Energy

Conoco, Exxon Report Reserves Replacement for 2010 (COP, XOM, CVX, BP, RDS-A)

The oil majors will be reporting reserves replacement figures for 2010 over the next few weeks as they prepare their 10-Ks for the SEC. ConocoPhillips Corp. (NYSE: COP) reported replacement ratios at the end of January and Exxon Mobil Corp. (NYSE: XOM) reported its ratios today. Reports from Chevron Corp. (NYSE: CVX), BP plc (NYSE: BP), and Royal Dutch Shell plc (NYSE: RDS-A) are still to come.

Conoco reported that it added net proved reserves of 920 million barrels of oil equivalent (BOE) in 2010, an amount equal to 138% of the company’s production.

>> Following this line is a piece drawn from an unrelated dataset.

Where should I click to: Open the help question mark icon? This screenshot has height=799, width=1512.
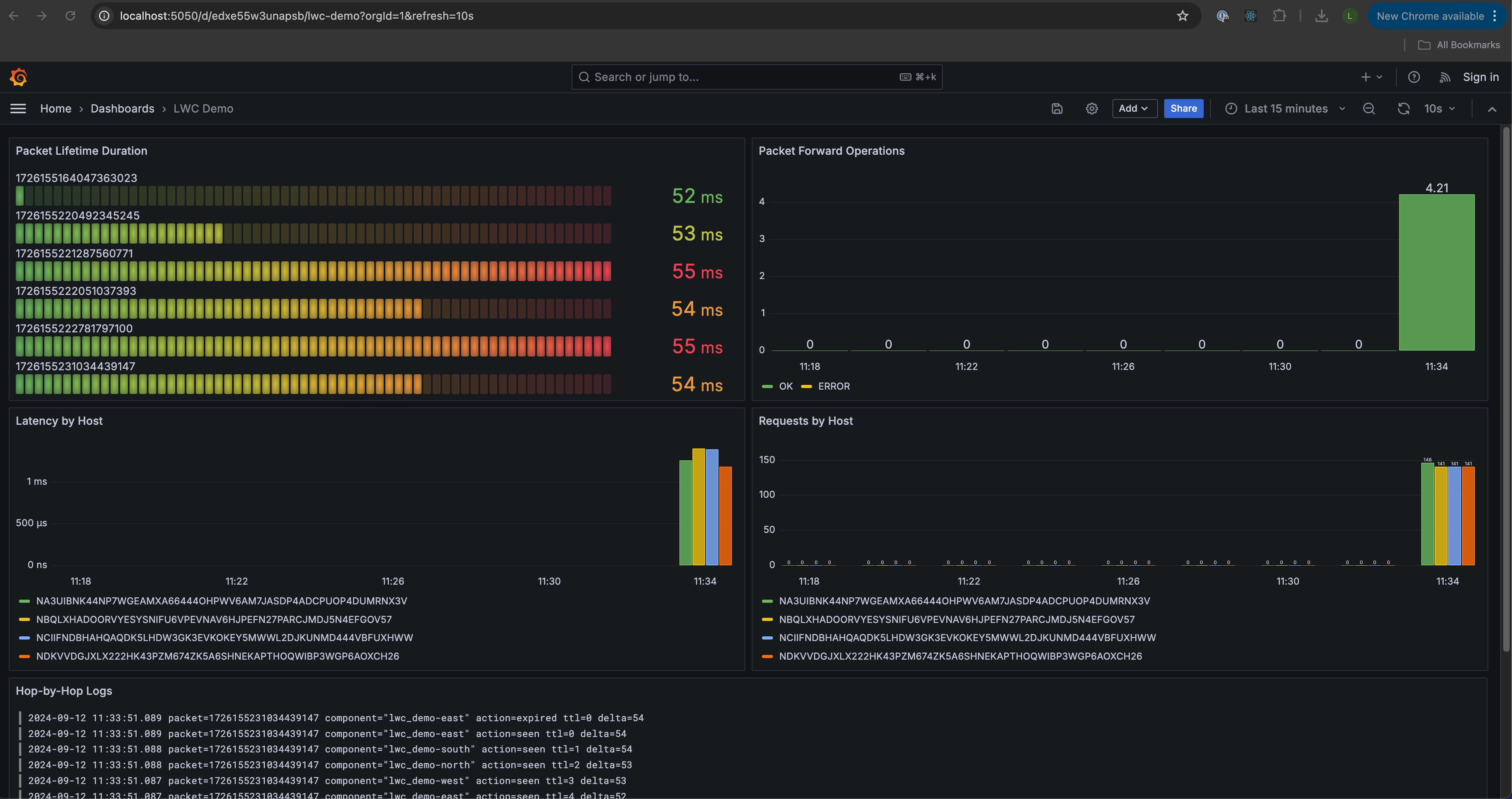(x=1414, y=77)
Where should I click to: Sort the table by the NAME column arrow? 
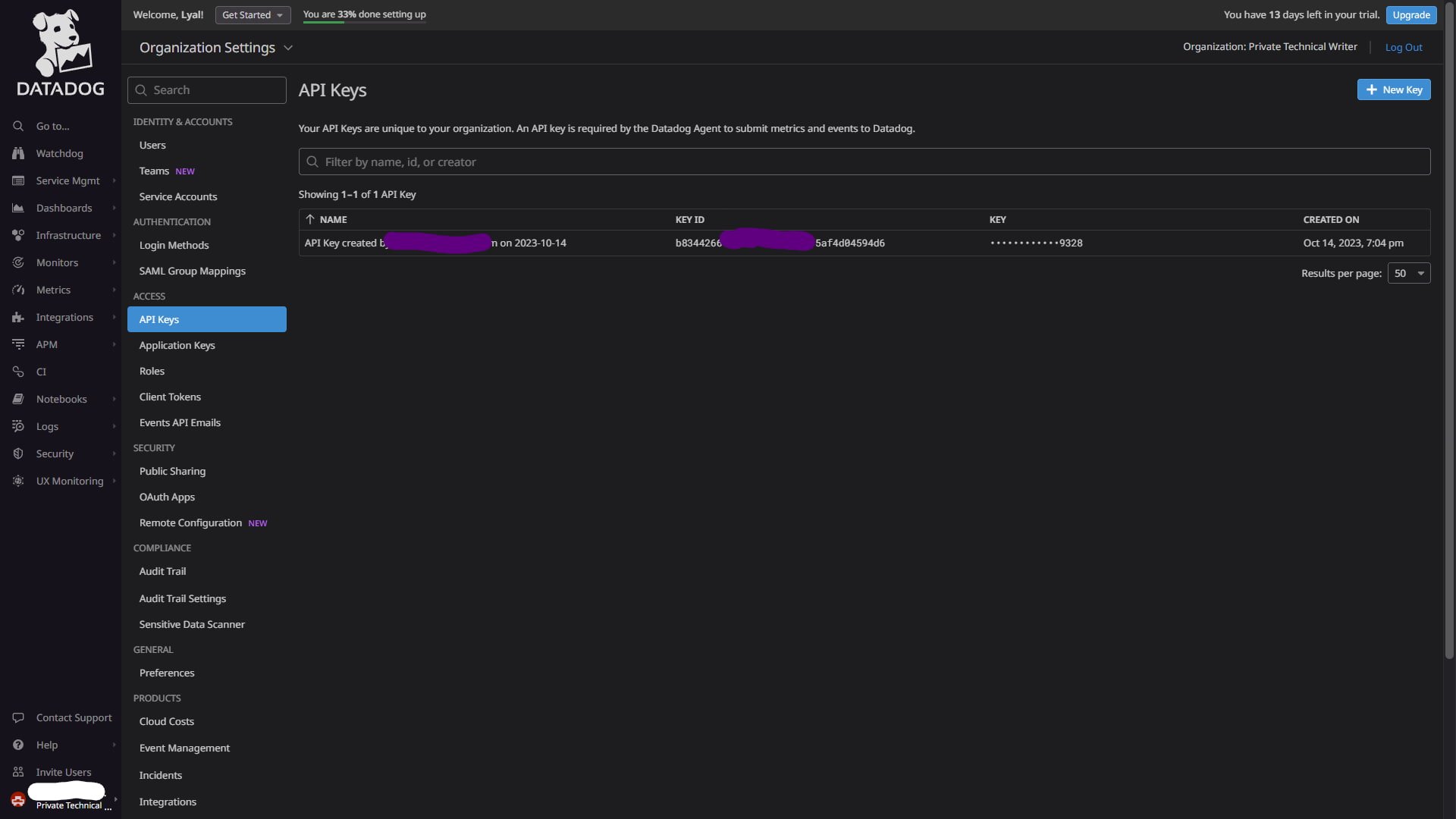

Exxon reported net additions of 3.5 billion BOE, equal to 209% of 2010 production. This all sounds terrific until you dig a little deeper into what counts as proved reserves these days. The short version is that consumers can have all the oil they want provided they’re willing to pay any price for it.

When a company calculates its reserves it is allowed to count barrels that are not what most of us think of as oil. Barrels of oil equivalent includes natural gas, unconventional gas (e.g., coal-bed methane), natural gas liquids (NGLs), condensates, and oil sands deposits as well as conventional crude. The industry, and the government agencies that regulate the industry, now lump together conventional oil, NGLs, condensates, and oil sands resources as “liquids.”

In its 2009 10-K, Exxon had this to say about liquids:

“Liquid fuels provide the largest share of energy supply today due to their availability, affordability and ease of transport. By 2030, global demand for liquids is expected to grow to approximately 104 million barrels of oil-equivalent per day or close to 25 percent more than in 2005. Global demand for liquid fuels will be met by a wide variety of sources. Conventional non-OPEC crude and condensate production is expected to remain relatively flat through 2030. However, growth is expected from a number of supply sources, including biofuels, oil sands and natural gas liquids, as well as crude oil from OPEC countries. While the world’s resource base is sufficient to meet projected demand, access to resources and timely investments will remain critical to meeting
global needs with reliable, affordable supplies.”

What Exxon is saying is that what most of us think of as crude oil will increasingly be comprised of non-conventional sources like biofuels (e.g., ethanol), oil sands, and NGLs. So who cares, it’s all oil, right?

Yes, all these new sources can be refined and pumped into a car’s gas tank, and power the car down the road. But at what cost?

As reserves replacements comes to depend more on non-conventional sources, the cost of developing those resources rises. By allowing the companies to conflate all these sources into the single category of “liquids,” regulators and agencies like the US Energy Information Administration and the International Energy Agency tacitly accept that consumers will be willing to pay whatever it costs to get the liquid fuel that they need.

In a normal economic environment, where GDP is growing at a decent pace, this would not present a big problem. However, in the current global economy pump price increases eat away at GDP growth. Perhaps worse is that an oil company’s profitability hides the fact that growing liquid fuel demand is being met with unconventional resources that require a larger investment of energy and money to extract the resource. This situation can’t last forever, and, like all things that can’t last forever, it won’t.